An Introduction to Apache's Newest Project: Metron

Let’s start with a brief on the latest from the Apache umbrella – Apache Metron.

Per Apache Software Foundation, Apache Metron is a cyber security application framework that provides organizations the ability to ingest, process and store diverse security data feeds at scale in order to detect cyber anomalies and enable organizations to rapidly respond to them.

Hortonworks, the sponsor of Metron’s incubation, says Metron is built to address the Advanced Persistent Threats (APT) using machine learning.

You must be wondering as to what all is it leading to. Basically, certain activities of hackers go beyond those encountered conventionally, such as sustained cyber-attacks on specific organizations (such as large retailers, etc. that have significant online presence or are reasonably digitized) with malicious intent. On top of that, they are very difficult to detect through conventional means or mechanisms.  Regardless of the aim of such attacks, the damages and their degrees are varied. Some examples being collateral damage to brand (owing to loss of customer data), and denting investor confidence – wiping away millions in market-capitalization, besides of course the bottom line taking a severe hit.

Now that we know what these APTs can do to your business from a cyber-security point-of-view, let’s see how Metron helps in addressing these challenges to a great extent.

First and foremost, it addresses the most basic, and yet the most critical aspect of cyber-security: real-time monitoring of access and activities.

That is fine. But, the question arises – what does it specifically do to overcome the APTs?

It does quite a few things that are not possible with traditional systems:

• Get live data, process, and update in live dashboards using scalable architecture (storage and processing)
• Configuration driven (no need for additional coding)
• Supports time-series analysis (from 5 seconds to 100 years)
• Agile support that helps when requirements are dynamic, thus overlooked items can be caught such as frequent login failures of a particular user who was idle for quite long periods of time.

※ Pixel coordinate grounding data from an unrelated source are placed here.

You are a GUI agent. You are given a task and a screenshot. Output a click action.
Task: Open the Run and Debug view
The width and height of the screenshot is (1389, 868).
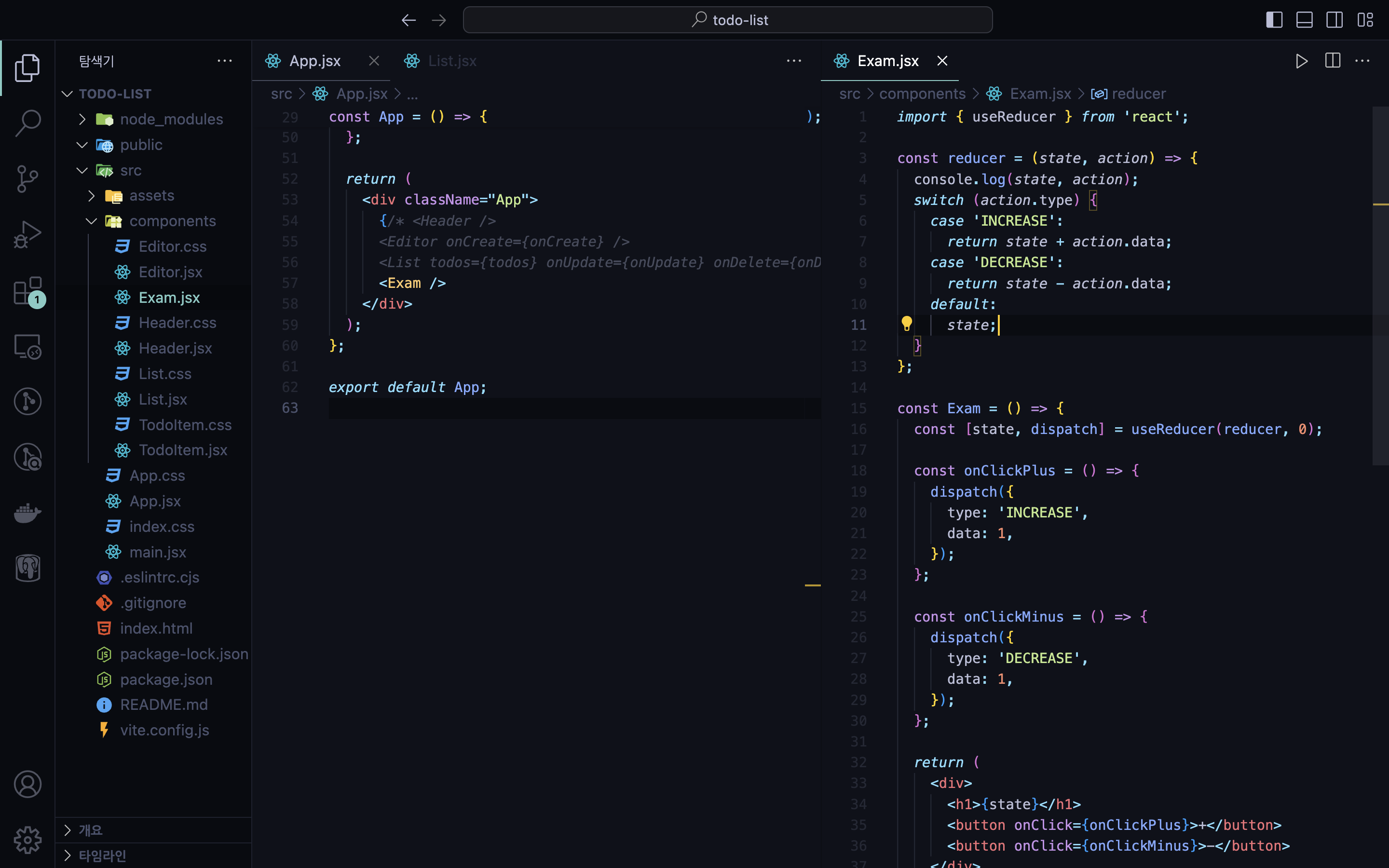point(27,234)
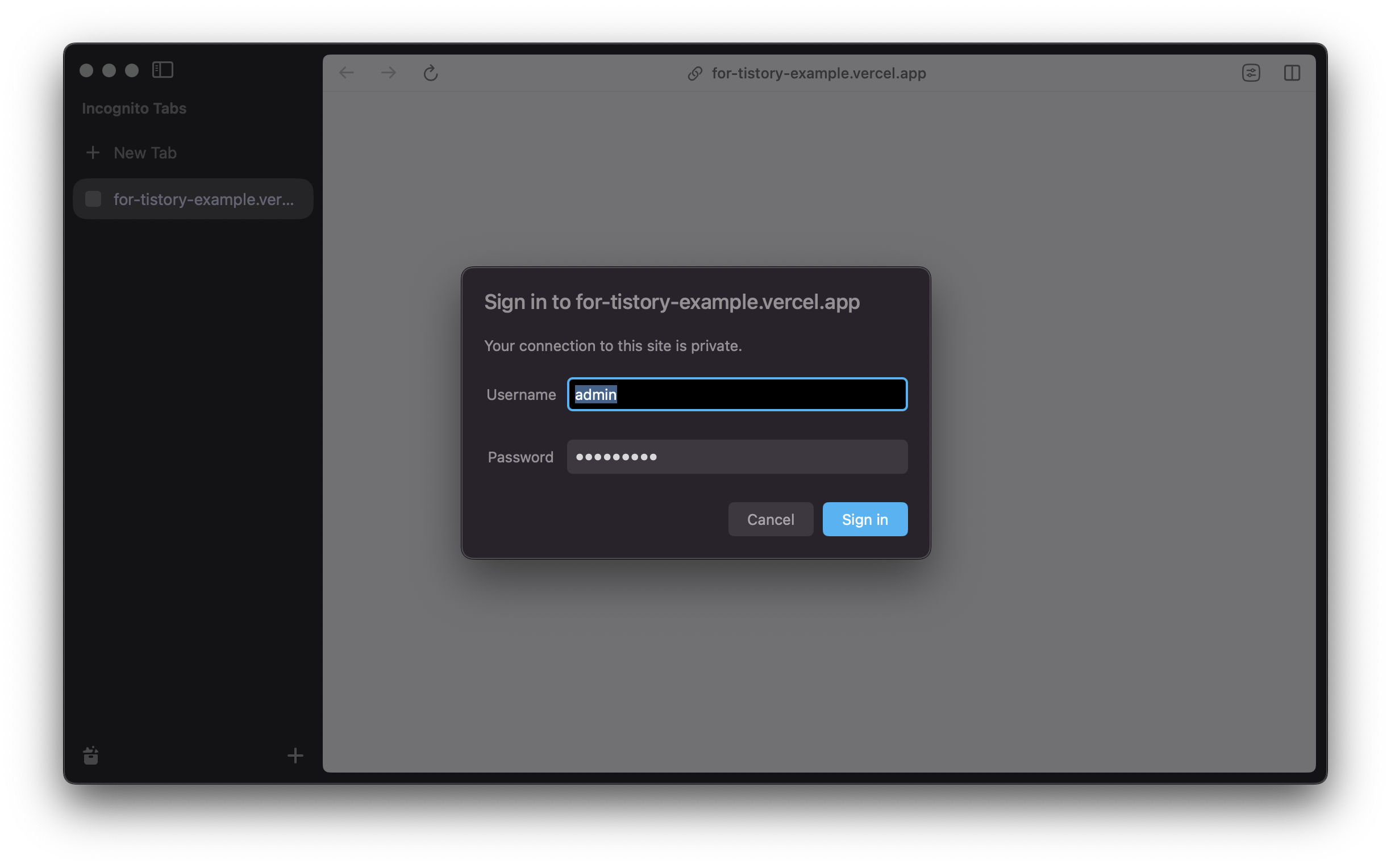
Task: Open the site controls icon
Action: (x=1251, y=73)
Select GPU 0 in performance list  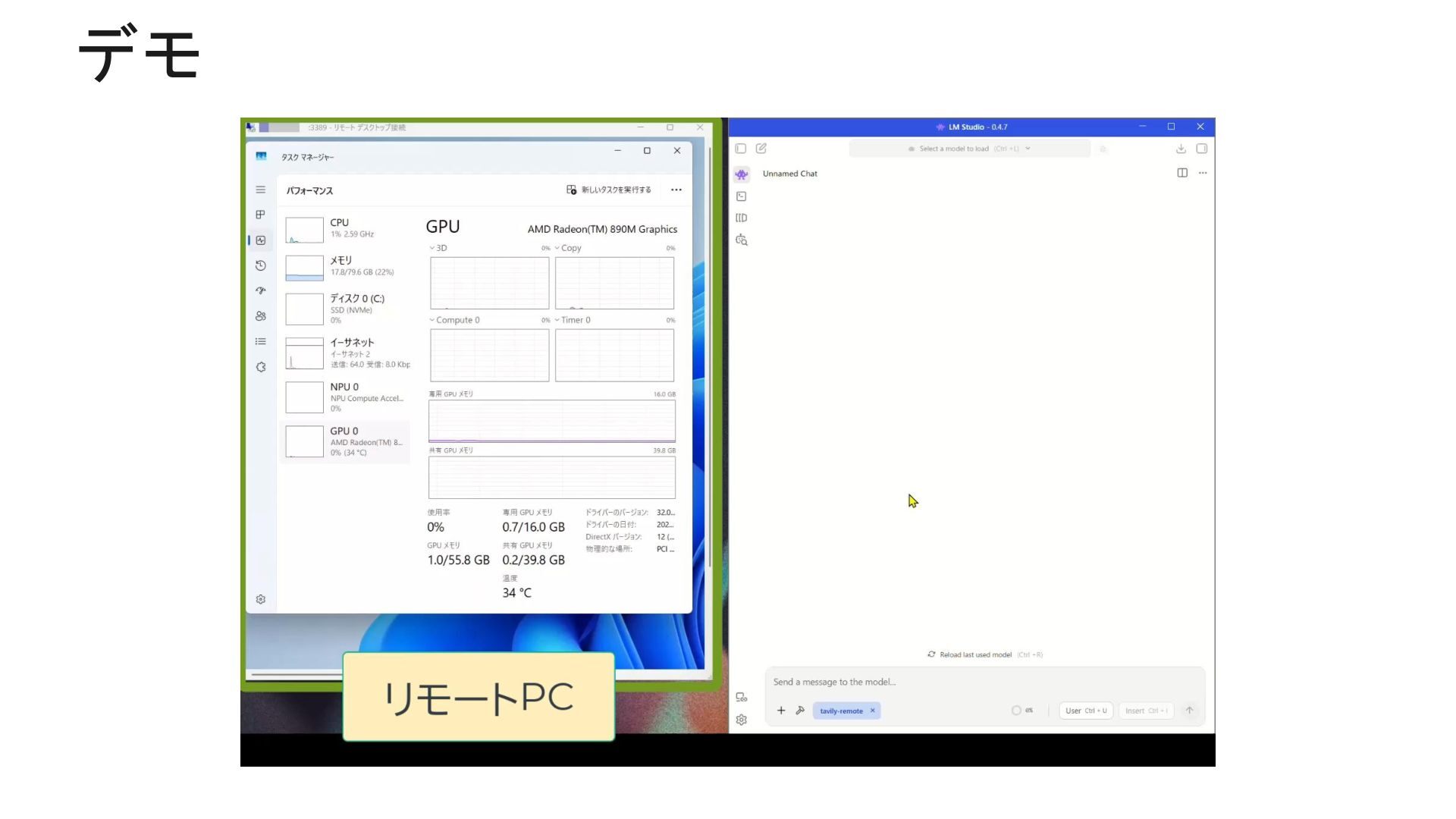coord(345,441)
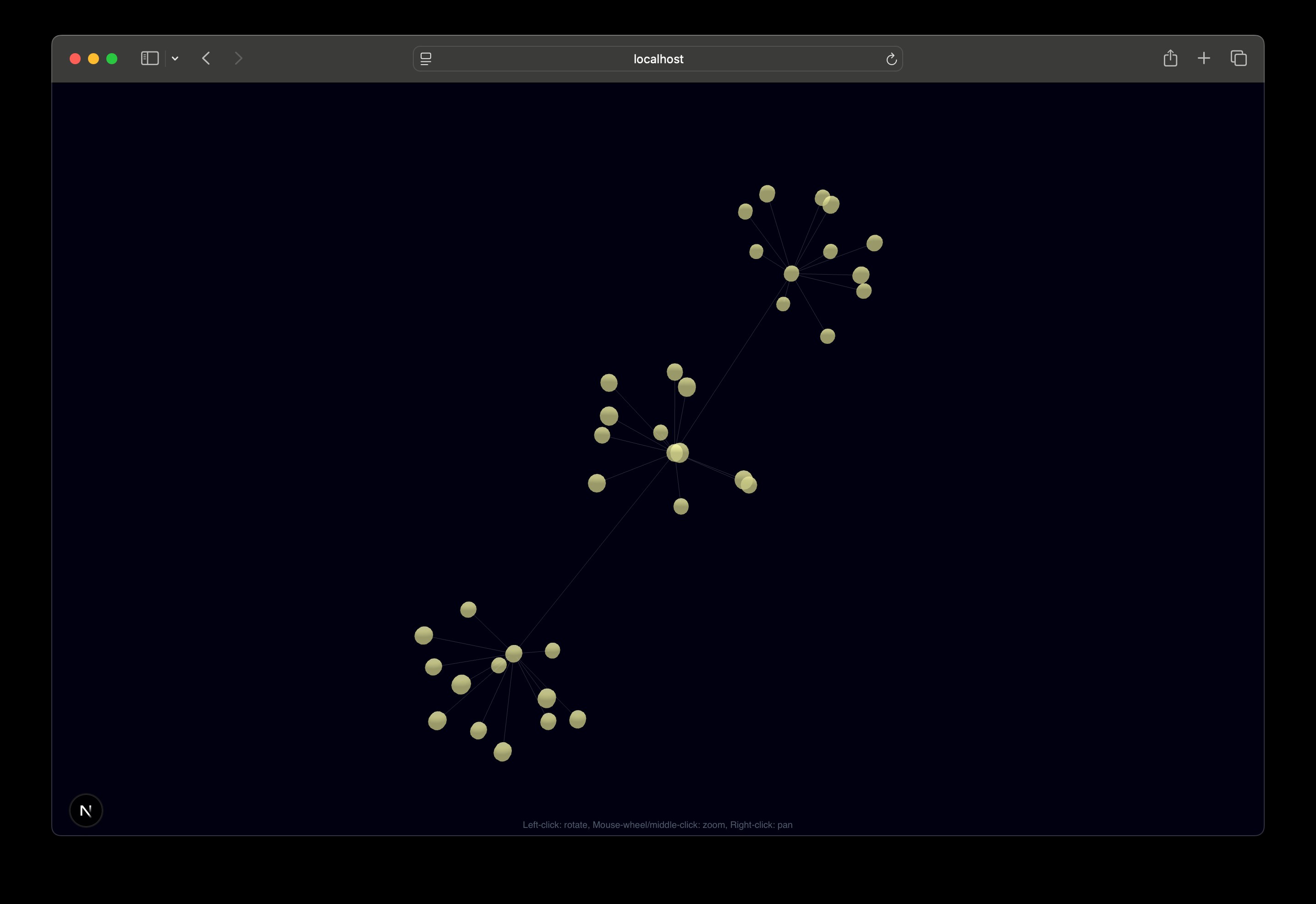Focus the localhost address bar
1316x904 pixels.
(x=658, y=59)
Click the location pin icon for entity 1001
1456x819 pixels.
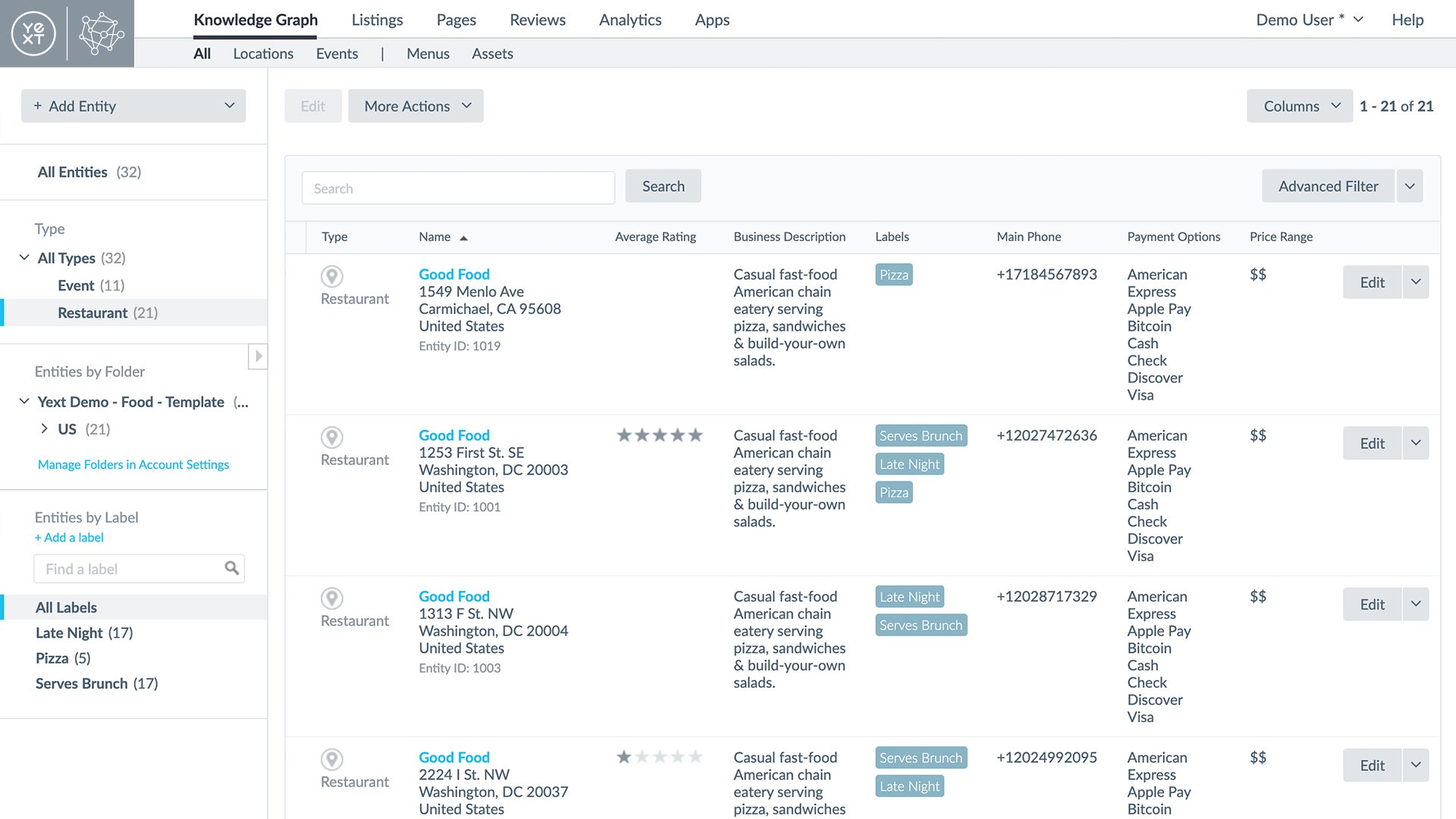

For the record, it is still in the Beta stage (Beta 2 in August 2016) with the first beta release (Apache Metron 0.1) in April 2016. Since it is still in the incubation stage (at the Apache Software Foundation), there are quite likely many more constraints in its effective implementations.

While an exhaustive list cannot be arrived at just yet, here’s what some early adopters (such as us) encountered:

• No community support – as mentioned above, owing to it being still in the Beta stage, one can expect that there is no support for the developer community as yet.
• Presently there are no supporting templates, which are expected to be included in due course 

Despite the fact that it hasn’t quite matured yet, there are the obvious bright spots such as:

• Development effort reduced (by as much as 85%)
• Easy to operate and implement (configuration-driven)
• Dynamic requirements supported
• Tight integration of the several parts of the solution such as Kafka, Storm, Kibana, etc., with in-built features to separate the data

Is it limited to just security analytics? Not at all. There are other areas or domain where the applicability of Metron can be explored. From what we have seen, it can be inferred that regardless of the industry vertical, Apache Metron will find extensive application in areas where there is live streaming of data as well as functions where continuous monitoring is warranted. Examples being transportation systems, ICU (health-care) monitoring, etc.

As the platform evolves, one can expect the both its effectiveness and employability to grow immensely. Exciting times ahead for advanced analytics (security, forecasts, predictions, and much more).